I already knew all of this, but didn't tell him.

"This Bush," he said. "This Bush is the worst. Worse than Johnson, worse than Nixon, just a fucking spoiled, evil piece of shit. I hate 'im more than anything. And I'm a killer, I've killed so many people. And this Bush I hate more than anyone I killed. It's bad. It's real bad over there in Iraq.

Ah, listen to me. Just a drunk old man. It was 50, 60 years ago, but I killed a lot of people kid, and I ain't lying. I was 18 when I started and I'm 72 now, but I can remember."

And I didn't doubt him.

It came to $11 on the meter, and he tipped me a buck. As he got out of the car, he said "It's bad over there, real bad in Iraq, and I ain't lying. What's your name?"

I told him for the third time, and extended my hand for him to shake. Instead of shaking it, he clasped it weakly over the top, the way my grandmother used to hold my hand.

"Good to meet you, Crabbie," he said, "My name's Charlie Brown, and I'm the second most decorated Indian from the Korean War in Oregon."

He started to withdraw his hand, but then grabbed mine again, with more force this time.

"I killed a lot of people, and this war is a horrible thing, and I ain't lying."

"I know," I said.

But I often find myself forgetting. I was arrested protesting this war at its beginning, and I have a friend who fought in it. Yet it ony touches me in tangential and indirect ways - I go about my daily life protected by two oceans and two pussy-whipped neighbors, and if anything my quality of life has improved since the war began almost 3 and a half years ago.

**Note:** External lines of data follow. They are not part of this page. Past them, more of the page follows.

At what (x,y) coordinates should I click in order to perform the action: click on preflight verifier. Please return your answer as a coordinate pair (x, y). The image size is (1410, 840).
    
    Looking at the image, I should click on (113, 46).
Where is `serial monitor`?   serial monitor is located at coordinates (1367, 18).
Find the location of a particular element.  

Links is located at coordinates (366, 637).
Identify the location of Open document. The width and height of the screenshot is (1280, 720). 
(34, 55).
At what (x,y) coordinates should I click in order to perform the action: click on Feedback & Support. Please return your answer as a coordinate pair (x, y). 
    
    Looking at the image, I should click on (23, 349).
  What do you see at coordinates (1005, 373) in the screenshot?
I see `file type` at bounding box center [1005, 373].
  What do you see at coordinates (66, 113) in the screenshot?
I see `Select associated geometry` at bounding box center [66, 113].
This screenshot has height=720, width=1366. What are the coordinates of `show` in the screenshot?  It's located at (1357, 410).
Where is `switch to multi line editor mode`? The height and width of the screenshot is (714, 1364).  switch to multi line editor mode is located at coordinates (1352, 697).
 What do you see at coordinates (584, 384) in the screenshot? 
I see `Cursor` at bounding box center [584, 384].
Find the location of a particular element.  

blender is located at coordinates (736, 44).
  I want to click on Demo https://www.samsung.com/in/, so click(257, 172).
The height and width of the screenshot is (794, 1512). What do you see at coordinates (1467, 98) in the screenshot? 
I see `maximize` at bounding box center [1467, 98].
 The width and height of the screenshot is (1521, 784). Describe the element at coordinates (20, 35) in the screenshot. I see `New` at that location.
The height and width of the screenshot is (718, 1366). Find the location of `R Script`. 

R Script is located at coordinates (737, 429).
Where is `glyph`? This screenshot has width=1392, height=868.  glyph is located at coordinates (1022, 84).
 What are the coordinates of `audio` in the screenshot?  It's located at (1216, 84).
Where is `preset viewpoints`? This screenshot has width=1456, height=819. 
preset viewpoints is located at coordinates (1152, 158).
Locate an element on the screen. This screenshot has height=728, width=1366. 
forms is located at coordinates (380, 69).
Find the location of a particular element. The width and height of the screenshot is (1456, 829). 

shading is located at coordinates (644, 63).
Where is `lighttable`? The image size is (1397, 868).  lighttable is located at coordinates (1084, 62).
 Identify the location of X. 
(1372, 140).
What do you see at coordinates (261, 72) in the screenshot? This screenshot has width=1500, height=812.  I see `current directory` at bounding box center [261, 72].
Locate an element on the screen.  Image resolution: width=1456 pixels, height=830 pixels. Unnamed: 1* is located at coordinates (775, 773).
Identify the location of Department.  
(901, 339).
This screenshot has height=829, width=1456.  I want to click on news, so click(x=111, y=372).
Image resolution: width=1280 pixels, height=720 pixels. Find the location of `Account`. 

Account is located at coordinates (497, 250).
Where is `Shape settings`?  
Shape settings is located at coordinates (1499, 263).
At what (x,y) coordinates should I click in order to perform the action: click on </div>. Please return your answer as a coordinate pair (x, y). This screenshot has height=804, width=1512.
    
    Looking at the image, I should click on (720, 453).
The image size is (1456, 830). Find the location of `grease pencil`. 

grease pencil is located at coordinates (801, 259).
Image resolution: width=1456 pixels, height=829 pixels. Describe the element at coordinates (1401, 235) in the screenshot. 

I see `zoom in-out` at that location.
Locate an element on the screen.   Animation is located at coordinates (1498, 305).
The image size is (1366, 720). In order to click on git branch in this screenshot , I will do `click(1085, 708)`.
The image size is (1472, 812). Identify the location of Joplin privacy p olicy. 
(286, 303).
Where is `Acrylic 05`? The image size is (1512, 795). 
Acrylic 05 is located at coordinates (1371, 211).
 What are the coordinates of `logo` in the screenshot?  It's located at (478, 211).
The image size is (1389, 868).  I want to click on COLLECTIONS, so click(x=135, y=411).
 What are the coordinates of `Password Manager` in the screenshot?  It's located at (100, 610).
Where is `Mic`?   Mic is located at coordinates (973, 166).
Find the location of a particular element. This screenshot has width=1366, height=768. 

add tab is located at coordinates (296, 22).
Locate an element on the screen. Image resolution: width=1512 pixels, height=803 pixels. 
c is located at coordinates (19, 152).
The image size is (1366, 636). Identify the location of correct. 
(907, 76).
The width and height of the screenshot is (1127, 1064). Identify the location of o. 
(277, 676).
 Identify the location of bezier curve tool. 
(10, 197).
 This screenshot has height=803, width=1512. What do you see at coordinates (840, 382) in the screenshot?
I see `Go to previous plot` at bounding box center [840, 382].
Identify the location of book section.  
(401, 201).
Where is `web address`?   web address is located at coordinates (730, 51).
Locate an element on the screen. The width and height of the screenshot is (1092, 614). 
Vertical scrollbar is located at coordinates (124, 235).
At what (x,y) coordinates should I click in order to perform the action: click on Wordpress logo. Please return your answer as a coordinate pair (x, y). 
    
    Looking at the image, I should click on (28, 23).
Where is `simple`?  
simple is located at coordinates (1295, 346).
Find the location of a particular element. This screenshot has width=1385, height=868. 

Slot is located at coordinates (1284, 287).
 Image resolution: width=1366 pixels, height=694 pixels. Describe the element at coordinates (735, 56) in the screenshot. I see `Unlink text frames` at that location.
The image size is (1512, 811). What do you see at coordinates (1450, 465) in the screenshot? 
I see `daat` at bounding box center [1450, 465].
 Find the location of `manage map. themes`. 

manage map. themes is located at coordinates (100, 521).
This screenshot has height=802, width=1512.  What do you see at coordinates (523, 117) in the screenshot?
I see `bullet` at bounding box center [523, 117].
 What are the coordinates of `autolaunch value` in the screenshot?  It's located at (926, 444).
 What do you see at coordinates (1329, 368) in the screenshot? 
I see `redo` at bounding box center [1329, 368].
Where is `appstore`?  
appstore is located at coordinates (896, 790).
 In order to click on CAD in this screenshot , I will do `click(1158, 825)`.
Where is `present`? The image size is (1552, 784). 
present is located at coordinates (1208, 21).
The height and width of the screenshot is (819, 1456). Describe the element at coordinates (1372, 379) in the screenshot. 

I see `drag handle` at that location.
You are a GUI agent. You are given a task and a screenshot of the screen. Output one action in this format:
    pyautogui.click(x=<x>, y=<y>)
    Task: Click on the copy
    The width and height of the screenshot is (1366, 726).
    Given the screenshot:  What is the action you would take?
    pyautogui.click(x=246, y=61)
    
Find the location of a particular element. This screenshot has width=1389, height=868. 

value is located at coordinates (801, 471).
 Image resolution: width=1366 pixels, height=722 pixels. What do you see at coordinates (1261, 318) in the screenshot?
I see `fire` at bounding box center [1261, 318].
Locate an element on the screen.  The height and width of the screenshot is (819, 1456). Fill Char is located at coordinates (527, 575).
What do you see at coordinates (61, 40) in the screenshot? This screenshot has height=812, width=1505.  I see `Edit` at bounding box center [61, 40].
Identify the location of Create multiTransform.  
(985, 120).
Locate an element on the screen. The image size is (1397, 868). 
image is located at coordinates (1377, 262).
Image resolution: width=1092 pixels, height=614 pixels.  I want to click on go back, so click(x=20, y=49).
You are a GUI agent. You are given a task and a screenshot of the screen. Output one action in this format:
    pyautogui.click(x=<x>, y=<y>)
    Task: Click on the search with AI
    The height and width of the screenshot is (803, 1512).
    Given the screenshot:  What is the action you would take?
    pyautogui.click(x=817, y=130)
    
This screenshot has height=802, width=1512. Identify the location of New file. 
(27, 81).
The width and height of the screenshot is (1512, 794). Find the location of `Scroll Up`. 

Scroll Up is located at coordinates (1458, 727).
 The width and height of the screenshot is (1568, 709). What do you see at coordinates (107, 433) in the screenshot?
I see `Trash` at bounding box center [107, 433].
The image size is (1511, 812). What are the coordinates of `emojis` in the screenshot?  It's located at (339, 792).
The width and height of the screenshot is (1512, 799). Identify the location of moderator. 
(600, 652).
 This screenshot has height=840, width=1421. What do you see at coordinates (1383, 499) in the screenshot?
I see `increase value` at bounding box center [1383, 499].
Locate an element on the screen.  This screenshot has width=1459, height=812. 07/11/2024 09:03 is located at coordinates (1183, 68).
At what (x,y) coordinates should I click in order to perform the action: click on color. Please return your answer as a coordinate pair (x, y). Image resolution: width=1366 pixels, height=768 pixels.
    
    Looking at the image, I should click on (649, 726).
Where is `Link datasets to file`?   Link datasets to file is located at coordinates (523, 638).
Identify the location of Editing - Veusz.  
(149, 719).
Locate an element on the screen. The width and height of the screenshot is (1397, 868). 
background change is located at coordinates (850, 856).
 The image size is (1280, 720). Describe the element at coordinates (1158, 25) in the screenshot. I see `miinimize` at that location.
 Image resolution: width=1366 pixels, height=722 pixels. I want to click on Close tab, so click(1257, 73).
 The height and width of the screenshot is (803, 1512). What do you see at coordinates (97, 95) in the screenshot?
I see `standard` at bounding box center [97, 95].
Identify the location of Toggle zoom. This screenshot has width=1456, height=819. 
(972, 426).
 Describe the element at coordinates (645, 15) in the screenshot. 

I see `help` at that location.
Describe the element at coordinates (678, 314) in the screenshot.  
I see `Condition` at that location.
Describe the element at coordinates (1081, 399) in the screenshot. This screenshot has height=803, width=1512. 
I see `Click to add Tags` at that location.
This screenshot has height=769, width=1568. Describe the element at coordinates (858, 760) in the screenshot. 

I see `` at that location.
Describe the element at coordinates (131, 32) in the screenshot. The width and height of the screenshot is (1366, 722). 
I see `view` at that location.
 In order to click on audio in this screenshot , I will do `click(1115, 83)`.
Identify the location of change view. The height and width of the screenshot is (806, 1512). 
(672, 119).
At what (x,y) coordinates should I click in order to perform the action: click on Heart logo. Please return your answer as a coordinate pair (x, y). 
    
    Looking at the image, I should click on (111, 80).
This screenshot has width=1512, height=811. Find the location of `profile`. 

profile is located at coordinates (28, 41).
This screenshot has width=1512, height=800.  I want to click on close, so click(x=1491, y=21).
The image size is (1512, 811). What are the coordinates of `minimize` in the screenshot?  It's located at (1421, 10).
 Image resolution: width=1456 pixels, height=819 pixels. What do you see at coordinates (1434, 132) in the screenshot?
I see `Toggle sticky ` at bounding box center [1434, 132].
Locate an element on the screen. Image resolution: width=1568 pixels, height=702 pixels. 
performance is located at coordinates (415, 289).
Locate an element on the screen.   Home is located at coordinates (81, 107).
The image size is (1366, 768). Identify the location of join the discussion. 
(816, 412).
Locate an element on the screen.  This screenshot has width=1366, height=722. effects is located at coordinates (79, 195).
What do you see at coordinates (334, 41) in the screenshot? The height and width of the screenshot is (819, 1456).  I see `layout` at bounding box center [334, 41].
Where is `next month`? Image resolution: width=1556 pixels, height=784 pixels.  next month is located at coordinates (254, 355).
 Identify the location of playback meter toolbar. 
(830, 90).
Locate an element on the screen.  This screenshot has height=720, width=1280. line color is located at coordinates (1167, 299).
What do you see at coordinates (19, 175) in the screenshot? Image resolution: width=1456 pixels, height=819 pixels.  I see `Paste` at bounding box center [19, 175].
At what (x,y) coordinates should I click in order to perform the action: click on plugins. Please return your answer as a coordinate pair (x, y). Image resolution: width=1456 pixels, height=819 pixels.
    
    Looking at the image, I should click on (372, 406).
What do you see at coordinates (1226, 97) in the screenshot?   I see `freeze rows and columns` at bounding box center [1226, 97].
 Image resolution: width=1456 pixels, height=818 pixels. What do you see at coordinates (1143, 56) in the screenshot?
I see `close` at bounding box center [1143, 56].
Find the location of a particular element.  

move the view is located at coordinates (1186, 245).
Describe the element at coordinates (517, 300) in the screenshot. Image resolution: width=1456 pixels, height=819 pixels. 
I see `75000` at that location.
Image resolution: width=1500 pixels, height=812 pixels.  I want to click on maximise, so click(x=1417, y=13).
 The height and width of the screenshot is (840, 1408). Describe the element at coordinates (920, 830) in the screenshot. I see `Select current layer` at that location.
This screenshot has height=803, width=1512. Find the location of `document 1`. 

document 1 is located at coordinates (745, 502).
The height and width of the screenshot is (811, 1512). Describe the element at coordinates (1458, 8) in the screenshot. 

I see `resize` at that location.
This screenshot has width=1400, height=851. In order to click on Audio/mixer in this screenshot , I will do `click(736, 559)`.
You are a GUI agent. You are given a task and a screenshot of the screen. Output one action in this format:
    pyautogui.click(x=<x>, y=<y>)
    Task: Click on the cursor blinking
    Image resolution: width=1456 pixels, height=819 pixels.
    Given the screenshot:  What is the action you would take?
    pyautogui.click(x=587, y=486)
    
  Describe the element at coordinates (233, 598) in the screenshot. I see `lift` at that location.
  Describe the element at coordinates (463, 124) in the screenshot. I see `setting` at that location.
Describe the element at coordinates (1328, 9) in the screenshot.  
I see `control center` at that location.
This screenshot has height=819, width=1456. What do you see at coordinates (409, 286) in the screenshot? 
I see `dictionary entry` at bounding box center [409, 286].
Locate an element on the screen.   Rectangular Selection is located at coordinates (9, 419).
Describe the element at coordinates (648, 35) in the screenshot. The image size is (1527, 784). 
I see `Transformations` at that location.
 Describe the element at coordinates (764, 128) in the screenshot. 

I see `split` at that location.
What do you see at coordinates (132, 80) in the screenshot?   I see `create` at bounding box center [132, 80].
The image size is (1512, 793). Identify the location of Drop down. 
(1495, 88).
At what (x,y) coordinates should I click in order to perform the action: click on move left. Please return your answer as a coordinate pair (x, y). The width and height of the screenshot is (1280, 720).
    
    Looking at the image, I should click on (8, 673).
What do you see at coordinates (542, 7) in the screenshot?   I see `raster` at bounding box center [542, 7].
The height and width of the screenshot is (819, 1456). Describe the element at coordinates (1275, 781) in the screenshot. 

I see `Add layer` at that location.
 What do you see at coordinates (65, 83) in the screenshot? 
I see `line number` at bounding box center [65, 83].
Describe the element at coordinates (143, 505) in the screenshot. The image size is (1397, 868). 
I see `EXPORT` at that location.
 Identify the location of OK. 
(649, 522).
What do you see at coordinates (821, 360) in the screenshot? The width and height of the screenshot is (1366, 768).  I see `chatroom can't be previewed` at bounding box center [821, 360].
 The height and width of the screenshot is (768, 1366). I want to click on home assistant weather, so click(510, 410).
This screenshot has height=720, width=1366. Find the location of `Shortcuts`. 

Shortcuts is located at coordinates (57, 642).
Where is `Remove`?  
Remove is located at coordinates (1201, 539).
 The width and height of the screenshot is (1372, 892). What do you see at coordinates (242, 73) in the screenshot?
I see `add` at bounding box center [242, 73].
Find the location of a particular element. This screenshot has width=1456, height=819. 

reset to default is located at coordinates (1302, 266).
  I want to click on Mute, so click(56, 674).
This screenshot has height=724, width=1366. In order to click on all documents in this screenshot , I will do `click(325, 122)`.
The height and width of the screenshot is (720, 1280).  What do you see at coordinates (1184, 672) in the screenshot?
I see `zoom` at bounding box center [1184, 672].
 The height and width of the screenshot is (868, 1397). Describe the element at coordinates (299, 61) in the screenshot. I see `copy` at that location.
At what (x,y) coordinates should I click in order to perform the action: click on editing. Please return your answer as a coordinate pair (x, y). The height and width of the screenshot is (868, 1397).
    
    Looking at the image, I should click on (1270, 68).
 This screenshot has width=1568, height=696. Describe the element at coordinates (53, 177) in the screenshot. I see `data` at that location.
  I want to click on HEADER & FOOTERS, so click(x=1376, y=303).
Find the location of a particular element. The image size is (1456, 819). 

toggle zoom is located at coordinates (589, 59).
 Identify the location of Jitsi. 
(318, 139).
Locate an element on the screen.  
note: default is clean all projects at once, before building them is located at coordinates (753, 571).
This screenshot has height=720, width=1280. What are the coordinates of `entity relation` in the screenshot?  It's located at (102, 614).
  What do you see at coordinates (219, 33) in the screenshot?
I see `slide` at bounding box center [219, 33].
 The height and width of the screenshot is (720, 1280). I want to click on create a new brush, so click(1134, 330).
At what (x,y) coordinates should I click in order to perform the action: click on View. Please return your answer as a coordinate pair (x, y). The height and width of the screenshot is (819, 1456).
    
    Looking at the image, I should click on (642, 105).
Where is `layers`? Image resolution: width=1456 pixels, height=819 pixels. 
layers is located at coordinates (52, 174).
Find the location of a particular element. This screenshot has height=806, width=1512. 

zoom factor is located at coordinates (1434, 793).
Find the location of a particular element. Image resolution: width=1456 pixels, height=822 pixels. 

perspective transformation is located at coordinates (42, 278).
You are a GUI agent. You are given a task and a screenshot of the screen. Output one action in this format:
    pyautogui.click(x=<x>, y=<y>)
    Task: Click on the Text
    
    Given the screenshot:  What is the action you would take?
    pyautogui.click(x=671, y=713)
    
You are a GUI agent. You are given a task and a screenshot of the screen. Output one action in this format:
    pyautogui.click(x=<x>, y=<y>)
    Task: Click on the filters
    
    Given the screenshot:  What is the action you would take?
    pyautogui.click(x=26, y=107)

But the vets don't forget. And thank God they don't, because it's so easy for something as horrible and immediate as war to become vague and abstract in my sheltered little mind.

He let go of my hand, and looked back at me with doubt as he closed the door, like I didn't understand what he was trying to say. And having not killed anyone myself, there's a very good chance that I didn't except in the most abstract and intellectuaized terms.